Will the price of copper continue to rise?

As if that weren't enough, there was another strong inflationary impulse. Flooding hit the world's second-largest copper mine, Grasberg in Indonesia. According to mining company Freeport-McMoRan, which operates the mine, more than 800,000 tons of mud entered the mine. This must first be removed before mining can continue.

A partial resumption of mining is expected in the fourth quarter of 2025, but the mine is not expected to return to full capacity until the middle of next year.

Development of the copper price on the London Stock Exchange since the beginning of the year

The price of copper rose in response to this news, as this production loss will lead to increased demand from Freeport-McMoRan's customers, who will not receive their copper on time. In contrast, Freeport-McMoRan's share price fell, while the shares of its competitors rose.

Freeport-McMoRan share price performance since the beginning of the year

Copper is a strategic raw material that remains somewhat outside the main focus of investors. It is estimated that current copper reserves will last for around 40 years, which is significantly less than oil reserves, for example.

In addition, demand for this metal will rise sharply in the coming years, as it is needed in virtually all industries, especially in electromobility and renewable energy sources. In contrast, no such increase in demand is expected for oil in the coming decades.

Investing in copper can therefore be very sensible in the long term. However, there is a risk of a global economic recession. In the event of an economic slowdown, the price of copper would likely fall. For central banks, a rise in the price of copper due to a decline in supply is not good news, as this type of inflation would be very difficult to curb.

Will US labor market data unsettle Wall Street?

This week will be very turbulent on the markets as important data from the US labor market is expected. On Tuesday, the JOLTS figures will be published, i.e., the total number of job vacancies in the US. On Friday, the non-farm payrolls will be announced, i.e., the number of new jobs created in September.

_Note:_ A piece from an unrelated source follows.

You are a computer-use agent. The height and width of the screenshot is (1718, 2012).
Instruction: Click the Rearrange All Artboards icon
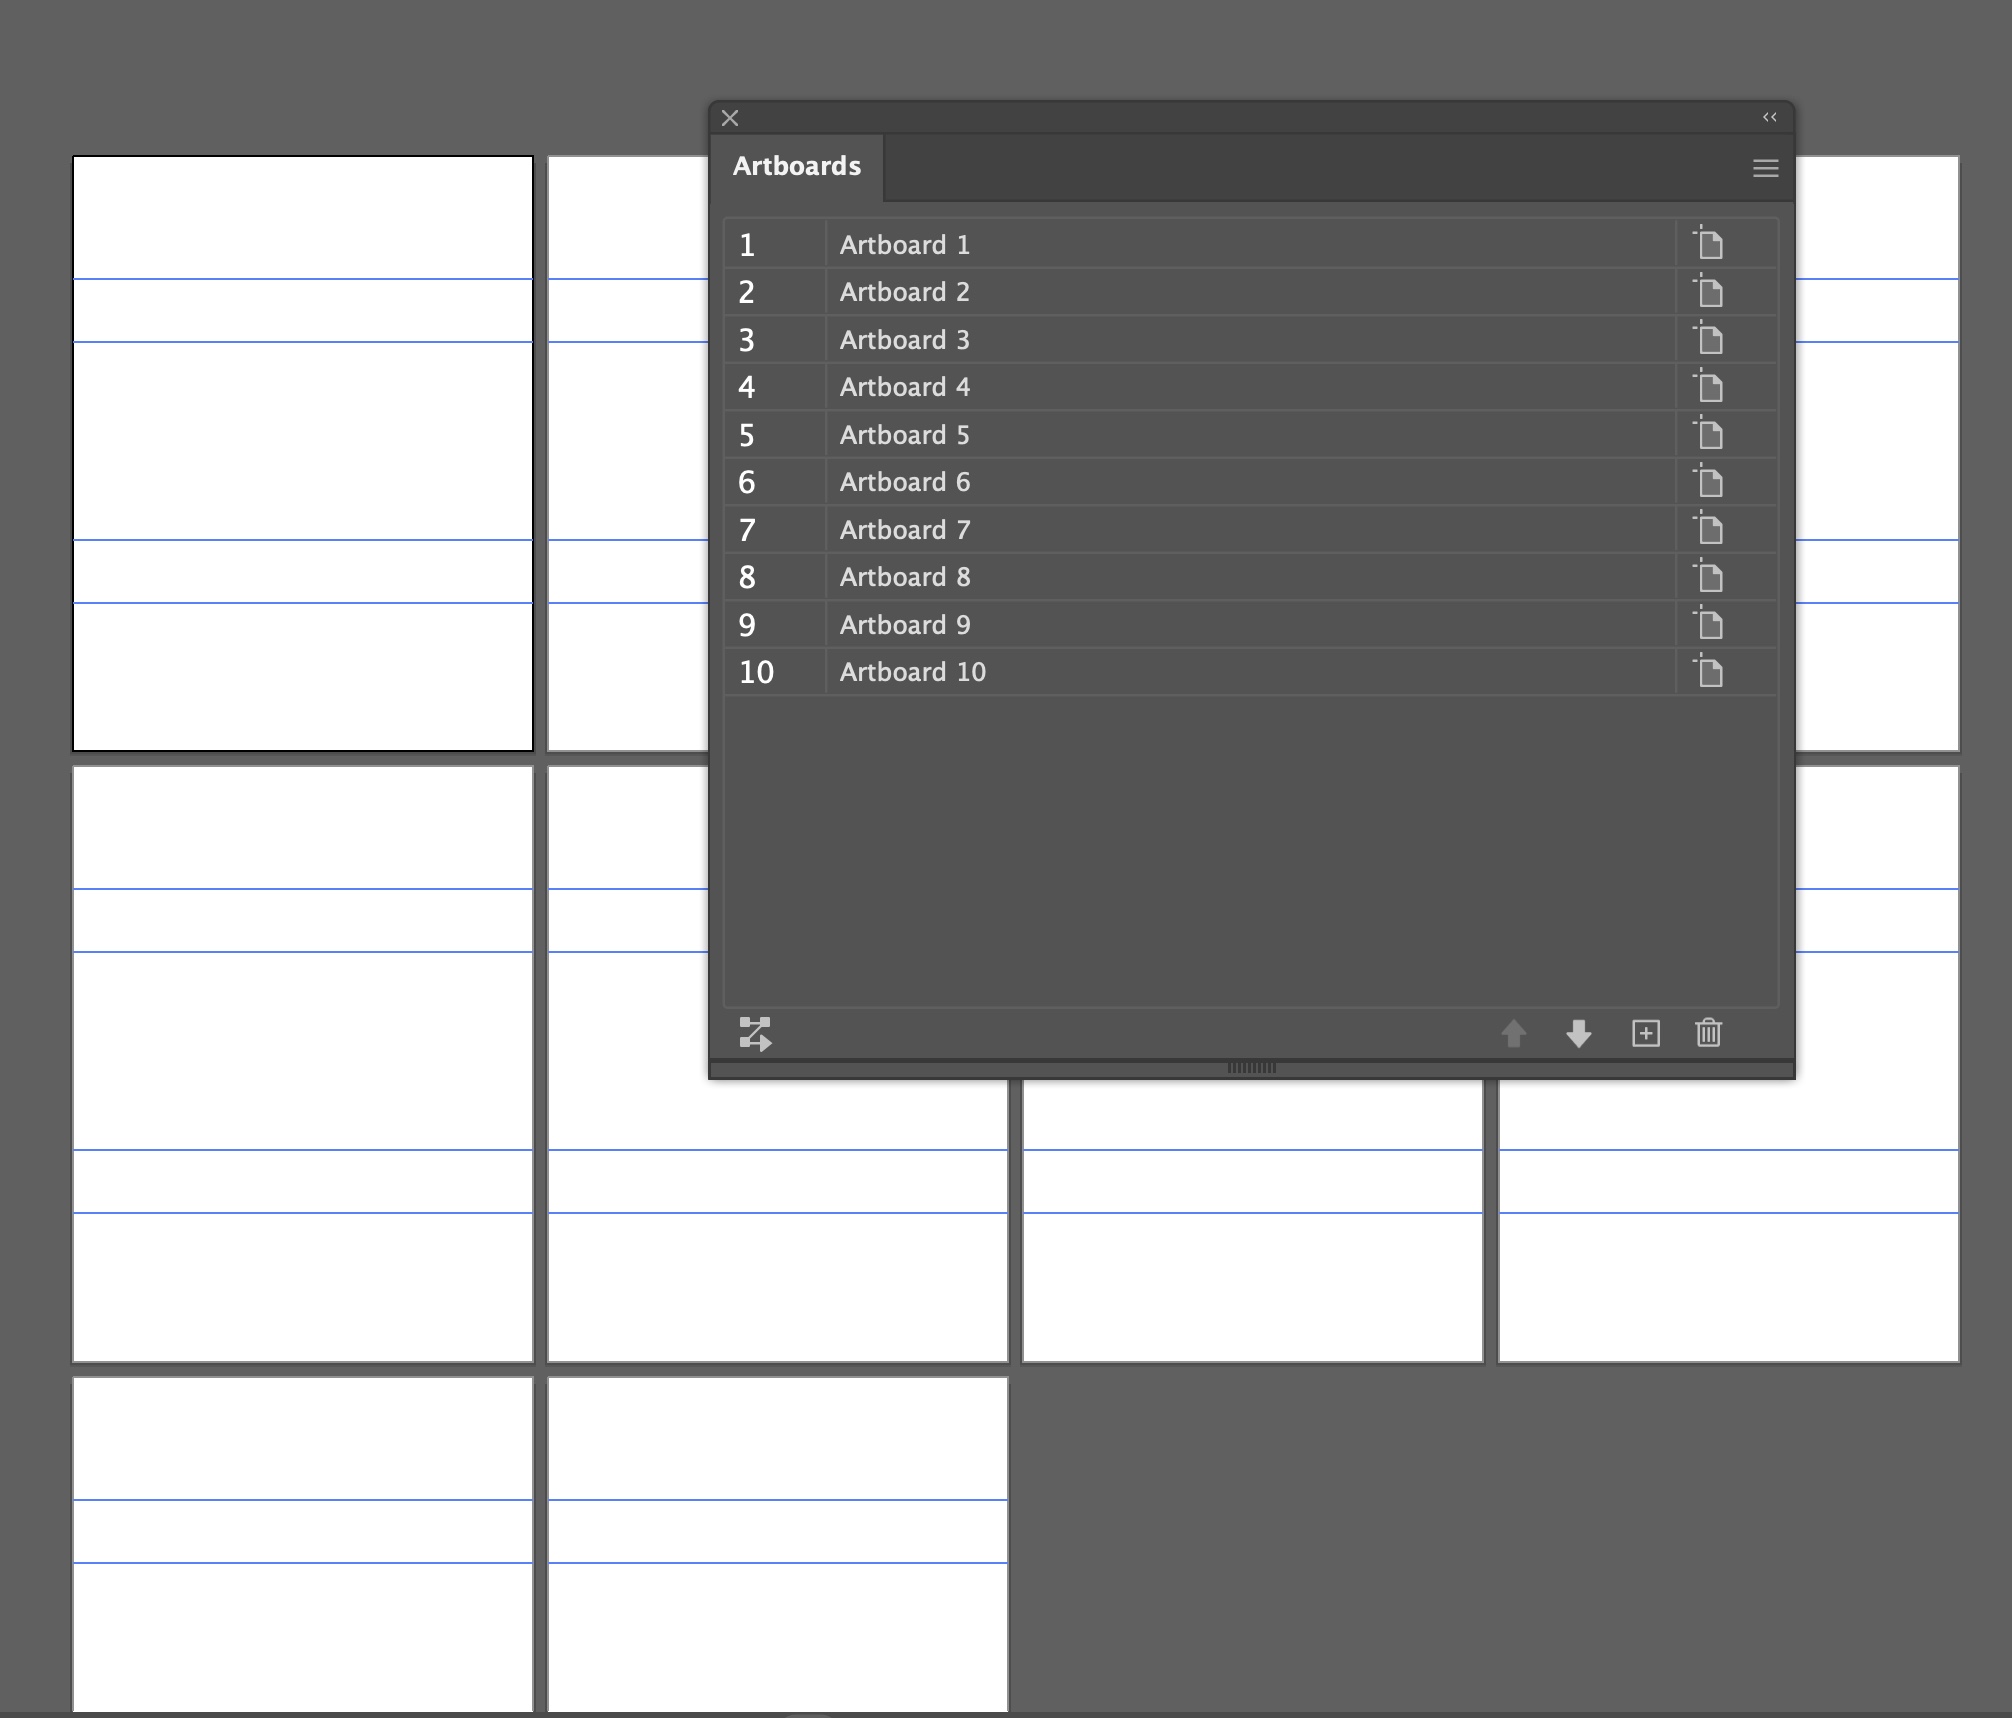[x=757, y=1034]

The markets will be watching closely to see if, as usual, there will be a revision of the data from previous months. The situation on the labor market was the main reason why the Fed decided to cut interest rates.

If the US labor market continues to weaken, more and more investors may have to face the unpleasant truth. US GDP grew by 3.8 percent in the last quarter, which, according to economics textbooks, should lead to massive job creation.

However, the data suggests the opposite. One possible explanation for this is that artificial intelligence is beginning to disrupt the American labor market. If this hypothesis is correct, the question arises as to what the US Federal Reserve can do in such a case. Its options are very limited.